For protein purification, 2 l cultures of the clone were grown in a LEX bioreactor (Harbinger) at 293 K in auto-induction medium (Studier, 2005). After 72 h of growth, the culture was pelleted (Sorvall RC 12BP fitted with an H-12000 rotor; spun for 20 min at 4300 rev min−1) and the cell paste was harvested and flash-frozen in liquid nitrogen. To prepare protein samples, the cell paste was solubilized in 200 ml lysis buffer (25 mM HEPES, 500 mM NaCl, 5% glycerol, 30 mM imidazole, 0.5% CHAPS, 10 mM MgCl2, 1 mM TCEP, 25 µg ml−1 AEBSF pH 7.0) with 0.01 g lysozyme and sonicated for 30 min (100 W, cycles of 15 s pulse-on and 15 s pulse-off; Virtis, catalog No. 408912). After sonication, the samples were treated with benzonase (500 U) and then centrifuged for 1 h (14 000 rev min−1 in a Sorvall SLA-1500 rotor) to clarify the cell debris. The protein was purified by immobilized metal ion-affinity on pre-equilibrated (25 mM HEPES pH 7.0, 500 mM NaCl, 5% glycerol, 30 mM imidazole, 1 mM TCEP and 0.025% azide) 5 ml Ni Sepharose columns (HisTrap FF; GE Healthcare, catalog No. 17-5255-01) using an ÄTKAexplorer. After thorough washing, the bound protein was eluted from the nickel column by addition of elution buffer (25 mM HEPES pH 7.0, 500 mM NaCl, 5% glycerol, 1 mM TCEP, 250 mM imidazole and 0.025% azide). Fractions from nickel-affinity were analyzed for protein content and pooled. The N-terminal 6×His tag was removed by treatment with His-MBP-3C protease overnight at 277 K in 3C buffer (25 mM HEPES pH 7.0, 200 mM NaCl, 5% glycerol, 1 mM TCEP, 0.025% azide). Cleaved protein samples were passed over Ni resin beads (Ni Sepharose 6 Fast Flow; GE Healthcare, catalog No. 17-5318-02) to remove noncleaved protein, the cleaved 6×His tag, 3C protease and contaminants that bind to nickel. Clarified cleaved protein was then further purified by (SEC; HiLoad 26/60 Superdex 75; GE Healthcare, catalog No. 17-1071-01) using an ÄTKAprime to collect fractions in SEC buffer (25 mM HEPES pH 7.0, 500 mM NaCl, 5% glycerol, 2 mM DTT, 0.025% azide). SEC fractions were analyzed by SDS–PAGE. The highest intensity SEC fractions were pooled and concentrated (Amicon Ultra-15 concentrator with a molecular-weight cutoff of 3000 Da; Fisher, catalog No. UFC901096). Protein samples were aliquoted in 100 µl volumes, flash-frozen in liquid nitrogen and stored at 193 K.
3. Results and discussion
As part of the SSGCID structural genomics pipeline, we routinely analyze by SDS–PAGE both the total and soluble fractions of small-scale cultures in 96-well sets (see Choi et al., 2011) in order to identify tractable targets for purification. These high-throughput screens are analyzed to identify insoluble or non-expressing constructs and, in most cases, to remove them from the pipeline. However, the present study further pursued these cases of suboptimal expression in order to directly compare His-tag-fusion expression with MBP-fusion expression. Our specific goal was to quantity the frequency with which adding MBP to a protein increased expression and solubility sufficiently to allow purification. We modified our His-tag E. coli expression vector to include an MBP tag between the hexahistidine residues and the 3C cleavage (allowing cleavage of the N-terminal tag during purification) four amino acids upstream of the methionine start signal of the target protein, while maintaining the same insertion sequence (Fig. 1). This design strategy allowed us to efficiently employ the same PCR-amplified T4 polymerase-treated product for LIC insertion into either vector without requiring further modification.
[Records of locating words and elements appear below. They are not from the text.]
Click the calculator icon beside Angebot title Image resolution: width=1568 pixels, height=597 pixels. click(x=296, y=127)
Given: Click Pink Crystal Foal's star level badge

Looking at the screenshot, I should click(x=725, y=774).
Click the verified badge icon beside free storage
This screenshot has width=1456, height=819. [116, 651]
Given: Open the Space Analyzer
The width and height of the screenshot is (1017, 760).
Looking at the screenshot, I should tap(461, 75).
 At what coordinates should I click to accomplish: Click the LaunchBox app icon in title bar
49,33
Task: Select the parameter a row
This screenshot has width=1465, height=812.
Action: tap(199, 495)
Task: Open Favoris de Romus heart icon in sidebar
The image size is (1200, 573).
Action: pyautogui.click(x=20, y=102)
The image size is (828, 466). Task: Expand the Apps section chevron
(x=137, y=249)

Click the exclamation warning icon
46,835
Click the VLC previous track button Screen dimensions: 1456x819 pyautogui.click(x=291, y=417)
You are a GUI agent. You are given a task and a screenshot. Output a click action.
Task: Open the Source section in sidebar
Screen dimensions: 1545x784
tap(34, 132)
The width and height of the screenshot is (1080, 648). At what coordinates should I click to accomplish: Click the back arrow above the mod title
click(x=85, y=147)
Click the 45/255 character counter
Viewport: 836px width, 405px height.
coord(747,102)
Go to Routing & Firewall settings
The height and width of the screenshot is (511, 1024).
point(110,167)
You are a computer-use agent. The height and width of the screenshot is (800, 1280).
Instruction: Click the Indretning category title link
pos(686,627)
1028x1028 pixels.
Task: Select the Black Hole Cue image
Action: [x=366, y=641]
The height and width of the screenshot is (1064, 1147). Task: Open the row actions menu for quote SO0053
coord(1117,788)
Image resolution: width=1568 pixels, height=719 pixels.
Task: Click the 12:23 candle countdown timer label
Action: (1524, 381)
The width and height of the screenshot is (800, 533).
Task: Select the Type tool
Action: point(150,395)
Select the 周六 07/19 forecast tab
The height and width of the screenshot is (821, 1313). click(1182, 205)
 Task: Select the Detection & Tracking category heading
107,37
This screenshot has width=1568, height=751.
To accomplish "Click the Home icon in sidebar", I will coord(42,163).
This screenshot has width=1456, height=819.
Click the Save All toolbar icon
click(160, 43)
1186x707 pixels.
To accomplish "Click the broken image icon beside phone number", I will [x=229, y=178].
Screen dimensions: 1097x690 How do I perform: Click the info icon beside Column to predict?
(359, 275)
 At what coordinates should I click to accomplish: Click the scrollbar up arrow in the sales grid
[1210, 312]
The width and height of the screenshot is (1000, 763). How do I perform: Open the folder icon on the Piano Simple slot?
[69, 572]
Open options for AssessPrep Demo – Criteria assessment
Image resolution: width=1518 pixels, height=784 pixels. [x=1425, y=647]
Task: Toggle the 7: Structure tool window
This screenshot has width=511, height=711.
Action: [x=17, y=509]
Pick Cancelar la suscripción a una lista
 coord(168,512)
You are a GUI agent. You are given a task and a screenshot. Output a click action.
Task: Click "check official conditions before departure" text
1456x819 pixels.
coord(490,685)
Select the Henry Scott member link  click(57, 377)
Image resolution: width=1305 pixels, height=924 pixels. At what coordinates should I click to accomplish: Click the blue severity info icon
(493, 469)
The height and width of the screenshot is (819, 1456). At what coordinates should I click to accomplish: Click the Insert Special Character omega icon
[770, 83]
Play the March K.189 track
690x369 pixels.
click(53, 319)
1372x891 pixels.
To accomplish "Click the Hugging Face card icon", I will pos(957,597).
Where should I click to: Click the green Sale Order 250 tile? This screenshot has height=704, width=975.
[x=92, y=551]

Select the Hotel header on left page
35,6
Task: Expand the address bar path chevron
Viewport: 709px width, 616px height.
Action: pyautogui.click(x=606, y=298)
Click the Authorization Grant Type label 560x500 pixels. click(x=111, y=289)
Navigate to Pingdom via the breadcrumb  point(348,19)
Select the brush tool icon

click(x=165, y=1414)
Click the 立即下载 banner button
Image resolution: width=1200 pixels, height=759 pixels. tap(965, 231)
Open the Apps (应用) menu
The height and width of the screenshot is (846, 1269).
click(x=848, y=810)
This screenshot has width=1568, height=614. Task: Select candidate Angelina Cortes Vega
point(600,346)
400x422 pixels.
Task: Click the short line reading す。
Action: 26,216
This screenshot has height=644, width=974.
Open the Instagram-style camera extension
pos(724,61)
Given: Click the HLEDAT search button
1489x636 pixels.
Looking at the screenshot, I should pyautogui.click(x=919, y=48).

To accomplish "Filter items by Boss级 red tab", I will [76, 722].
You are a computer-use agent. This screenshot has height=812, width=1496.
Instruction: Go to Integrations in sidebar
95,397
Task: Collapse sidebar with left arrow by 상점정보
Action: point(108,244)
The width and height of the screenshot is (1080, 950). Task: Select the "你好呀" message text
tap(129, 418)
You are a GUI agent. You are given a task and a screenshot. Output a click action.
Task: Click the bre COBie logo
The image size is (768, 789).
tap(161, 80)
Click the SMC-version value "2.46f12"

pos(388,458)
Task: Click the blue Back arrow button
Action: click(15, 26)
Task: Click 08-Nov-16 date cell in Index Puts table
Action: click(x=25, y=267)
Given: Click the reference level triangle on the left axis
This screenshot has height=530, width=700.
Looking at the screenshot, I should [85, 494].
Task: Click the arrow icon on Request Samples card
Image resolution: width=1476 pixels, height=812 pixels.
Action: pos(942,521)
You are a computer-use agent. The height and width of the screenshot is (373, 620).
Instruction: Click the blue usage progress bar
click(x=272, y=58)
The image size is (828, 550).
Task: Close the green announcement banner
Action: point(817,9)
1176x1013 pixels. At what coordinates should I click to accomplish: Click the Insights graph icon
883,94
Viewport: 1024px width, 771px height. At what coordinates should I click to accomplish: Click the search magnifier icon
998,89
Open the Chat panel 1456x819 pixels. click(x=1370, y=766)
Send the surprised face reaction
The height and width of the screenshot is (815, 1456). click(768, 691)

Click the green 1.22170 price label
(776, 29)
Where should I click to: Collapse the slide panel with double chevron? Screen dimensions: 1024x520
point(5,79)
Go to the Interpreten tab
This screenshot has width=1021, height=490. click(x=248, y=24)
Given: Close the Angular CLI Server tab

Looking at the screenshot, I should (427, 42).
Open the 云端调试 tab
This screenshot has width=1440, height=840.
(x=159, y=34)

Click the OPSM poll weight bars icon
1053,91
From the entire set of constructs screened for the SSGCID project in our standard expression vector with the minimal His tag, we identified 497 unique clones that had neither total nor soluble protein expression. From this group of nearly 500 targets, we verified by sequencing that 295 of the constructs contained the expected gene sequence, eliminating the possibility of an empty vector as the reason for the lack of protein expression and verifying correct PCR amplification. 95 of these genes were selected for further study based on our desire to cover a wide range of protein functions from both prokaryotic and eukaryotic organisms (see Supplementary Material1 for a complete list of proteins).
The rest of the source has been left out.